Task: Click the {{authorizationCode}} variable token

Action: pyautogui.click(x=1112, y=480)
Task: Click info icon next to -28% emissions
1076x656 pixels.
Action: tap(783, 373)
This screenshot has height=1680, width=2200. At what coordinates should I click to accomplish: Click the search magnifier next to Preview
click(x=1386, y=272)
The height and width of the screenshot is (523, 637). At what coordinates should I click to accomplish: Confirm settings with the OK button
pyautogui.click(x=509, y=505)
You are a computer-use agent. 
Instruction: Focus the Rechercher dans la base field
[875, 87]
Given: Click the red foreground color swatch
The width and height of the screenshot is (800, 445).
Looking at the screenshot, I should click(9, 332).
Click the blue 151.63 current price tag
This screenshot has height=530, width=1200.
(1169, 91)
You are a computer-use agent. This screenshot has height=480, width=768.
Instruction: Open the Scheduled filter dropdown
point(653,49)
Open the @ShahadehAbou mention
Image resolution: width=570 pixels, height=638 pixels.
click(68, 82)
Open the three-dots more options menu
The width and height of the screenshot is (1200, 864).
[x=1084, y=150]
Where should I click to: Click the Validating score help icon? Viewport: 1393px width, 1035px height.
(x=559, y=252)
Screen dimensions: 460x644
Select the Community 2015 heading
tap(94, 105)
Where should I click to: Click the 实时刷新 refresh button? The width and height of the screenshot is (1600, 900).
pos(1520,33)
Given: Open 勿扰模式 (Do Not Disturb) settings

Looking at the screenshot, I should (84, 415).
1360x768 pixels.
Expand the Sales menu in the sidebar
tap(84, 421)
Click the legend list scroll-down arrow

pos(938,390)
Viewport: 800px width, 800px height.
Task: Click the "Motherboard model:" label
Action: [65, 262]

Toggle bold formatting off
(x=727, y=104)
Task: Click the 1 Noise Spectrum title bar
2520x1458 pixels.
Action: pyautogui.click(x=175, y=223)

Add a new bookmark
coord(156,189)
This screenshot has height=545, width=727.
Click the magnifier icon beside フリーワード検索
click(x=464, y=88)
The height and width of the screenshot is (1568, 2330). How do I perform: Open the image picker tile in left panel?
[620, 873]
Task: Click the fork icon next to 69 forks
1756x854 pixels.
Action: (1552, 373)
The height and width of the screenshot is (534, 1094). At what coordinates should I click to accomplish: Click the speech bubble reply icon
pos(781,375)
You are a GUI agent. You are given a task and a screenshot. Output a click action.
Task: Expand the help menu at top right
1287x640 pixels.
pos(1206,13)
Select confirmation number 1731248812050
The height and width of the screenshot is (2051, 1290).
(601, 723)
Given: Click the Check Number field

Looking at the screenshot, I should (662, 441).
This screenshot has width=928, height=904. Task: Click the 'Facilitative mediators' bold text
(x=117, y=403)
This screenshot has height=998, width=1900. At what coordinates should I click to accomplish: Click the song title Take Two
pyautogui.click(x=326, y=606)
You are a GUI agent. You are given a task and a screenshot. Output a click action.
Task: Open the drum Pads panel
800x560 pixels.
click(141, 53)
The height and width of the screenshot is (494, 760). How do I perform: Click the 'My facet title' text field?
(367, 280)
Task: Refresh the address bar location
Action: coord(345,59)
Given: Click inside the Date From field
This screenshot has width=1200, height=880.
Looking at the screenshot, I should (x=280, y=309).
# # # # # # #
**PROMPT**
Rewrite the items above, substituting "Directive" for every occurrence of "Instruction" and leaving everything else untouched.

**THE RESULT**
Task: Click the {{authorizationCode}} variable token

Action: pyautogui.click(x=1112, y=480)
Task: Click info icon next to -28% emissions
1076x656 pixels.
Action: tap(783, 373)
This screenshot has height=1680, width=2200. At what coordinates should I click to accomplish: Click the search magnifier next to Preview
click(x=1386, y=272)
The height and width of the screenshot is (523, 637). At what coordinates should I click to accomplish: Confirm settings with the OK button
pyautogui.click(x=509, y=505)
You are a computer-use agent. 
Directive: Focus the Rechercher dans la base field
[875, 87]
Given: Click the red foreground color swatch
The width and height of the screenshot is (800, 445).
Looking at the screenshot, I should click(9, 332).
Click the blue 151.63 current price tag
This screenshot has height=530, width=1200.
(1169, 91)
You are a computer-use agent. This screenshot has height=480, width=768.
Directive: Open the Scheduled filter dropdown
point(653,49)
Open the @ShahadehAbou mention
Image resolution: width=570 pixels, height=638 pixels.
click(68, 82)
Open the three-dots more options menu
The width and height of the screenshot is (1200, 864).
[x=1084, y=150]
Where should I click to: Click the Validating score help icon? Viewport: 1393px width, 1035px height.
(x=559, y=252)
Screen dimensions: 460x644
Select the Community 2015 heading
tap(94, 105)
Where should I click to: Click the 实时刷新 refresh button? The width and height of the screenshot is (1600, 900).
pos(1520,33)
Given: Open 勿扰模式 (Do Not Disturb) settings

Looking at the screenshot, I should (84, 415).
1360x768 pixels.
Expand the Sales menu in the sidebar
tap(84, 421)
Click the legend list scroll-down arrow

pos(938,390)
Viewport: 800px width, 800px height.
Task: Click the "Motherboard model:" label
Action: [65, 262]

Toggle bold formatting off
(x=727, y=104)
Task: Click the 1 Noise Spectrum title bar
2520x1458 pixels.
Action: pyautogui.click(x=175, y=223)

Add a new bookmark
coord(156,189)
This screenshot has height=545, width=727.
Click the magnifier icon beside フリーワード検索
click(x=464, y=88)
The height and width of the screenshot is (1568, 2330). How do I perform: Open the image picker tile in left panel?
[620, 873]
Task: Click the fork icon next to 69 forks
1756x854 pixels.
Action: (1552, 373)
The height and width of the screenshot is (534, 1094). At what coordinates should I click to accomplish: Click the speech bubble reply icon
pos(781,375)
You are a GUI agent. You are given a task and a screenshot. Output a click action.
Task: Expand the help menu at top right
1287x640 pixels.
pos(1206,13)
Select confirmation number 1731248812050
The height and width of the screenshot is (2051, 1290).
(601, 723)
Given: Click the Check Number field

Looking at the screenshot, I should (662, 441).
This screenshot has width=928, height=904. Task: Click the 'Facilitative mediators' bold text
(x=117, y=403)
This screenshot has height=998, width=1900. At what coordinates should I click to accomplish: Click the song title Take Two
pyautogui.click(x=326, y=606)
You are a GUI agent. You are given a task and a screenshot. Output a click action.
Task: Open the drum Pads panel
800x560 pixels.
click(141, 53)
The height and width of the screenshot is (494, 760). How do I perform: Click the 'My facet title' text field?
(367, 280)
Task: Refresh the address bar location
Action: coord(345,59)
Given: Click inside the Date From field
This screenshot has width=1200, height=880.
Looking at the screenshot, I should (x=280, y=309).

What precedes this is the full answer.